*Raw data:*
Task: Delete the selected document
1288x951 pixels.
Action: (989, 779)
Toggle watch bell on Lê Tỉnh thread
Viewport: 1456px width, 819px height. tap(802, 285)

*Exercise description:*
Each line of the listing must be output once more, exactly as shown above.

*Output for this exercise:*
Task: Delete the selected document
1288x951 pixels.
Action: (989, 779)
Toggle watch bell on Lê Tỉnh thread
Viewport: 1456px width, 819px height. tap(802, 285)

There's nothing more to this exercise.